◆ **EXERCISE REQUIREMENTS**
Convert every line of the records below into a JSON array of strings, one string per line, skipping blank lines. Omit the pictures.

****************

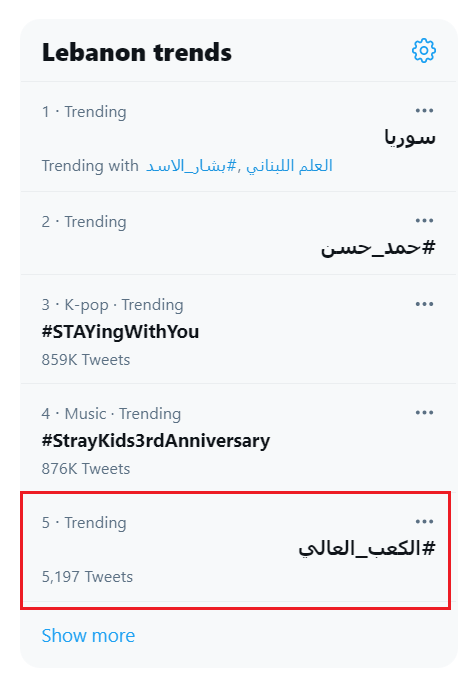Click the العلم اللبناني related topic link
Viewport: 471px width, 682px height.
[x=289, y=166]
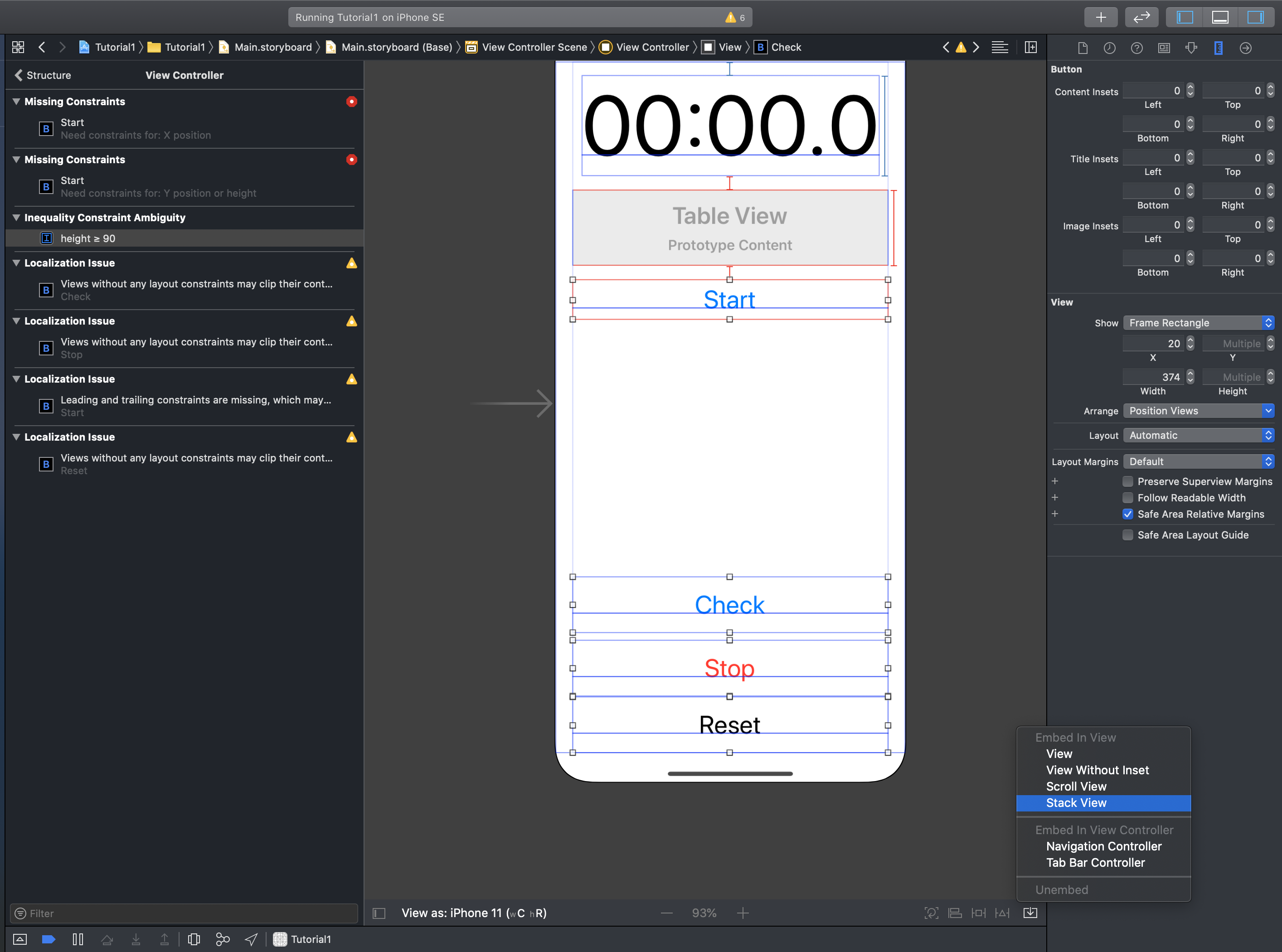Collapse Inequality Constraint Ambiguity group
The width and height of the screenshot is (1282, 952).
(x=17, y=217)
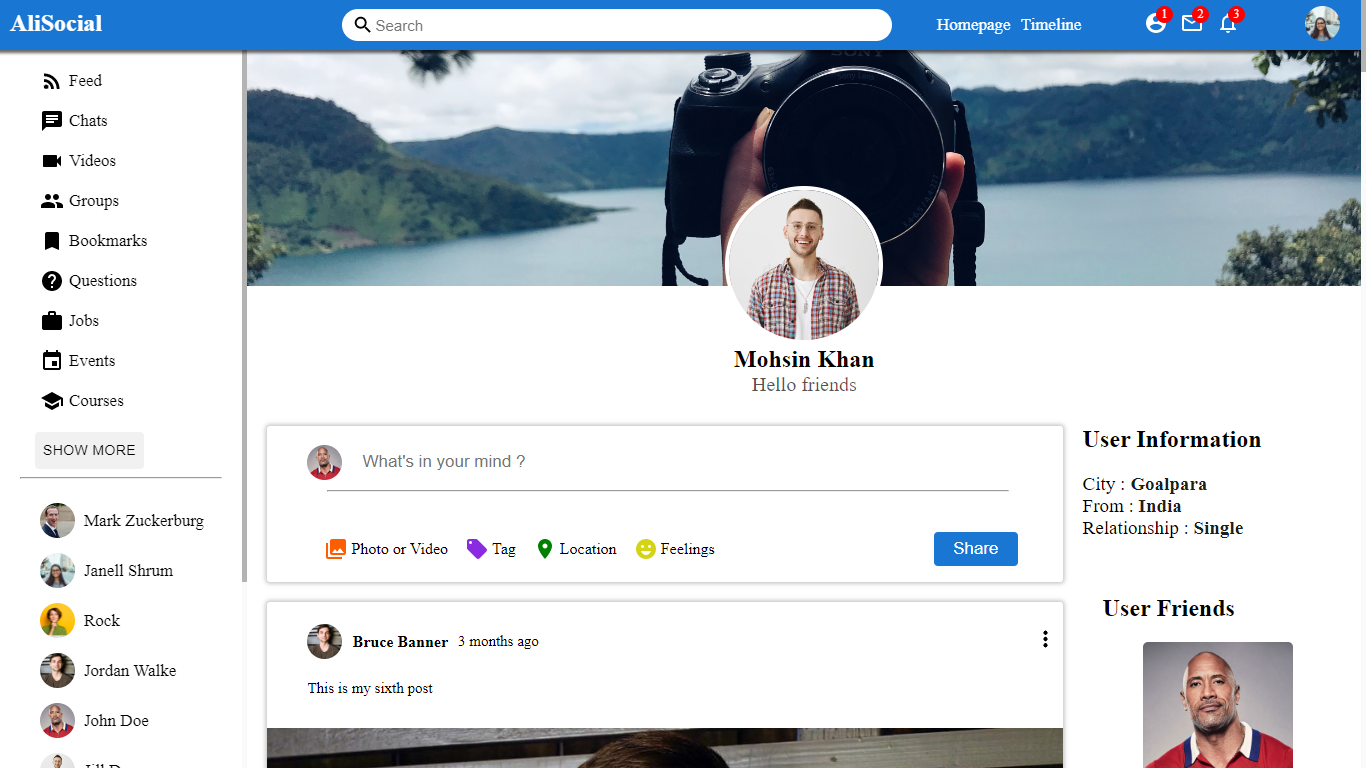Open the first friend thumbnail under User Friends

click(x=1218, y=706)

****************

◆ **FINAL RESULT**
[
  "Click the العلم اللبناني related topic link",
  "Viewport: 471px width, 682px height.",
  "[x=289, y=166]",
  "Collapse Inequality Constraint Ambiguity group",
  "The width and height of the screenshot is (1282, 952).",
  "(x=17, y=217)",
  "Open the first friend thumbnail under User Friends",
  "click(x=1218, y=706)"
]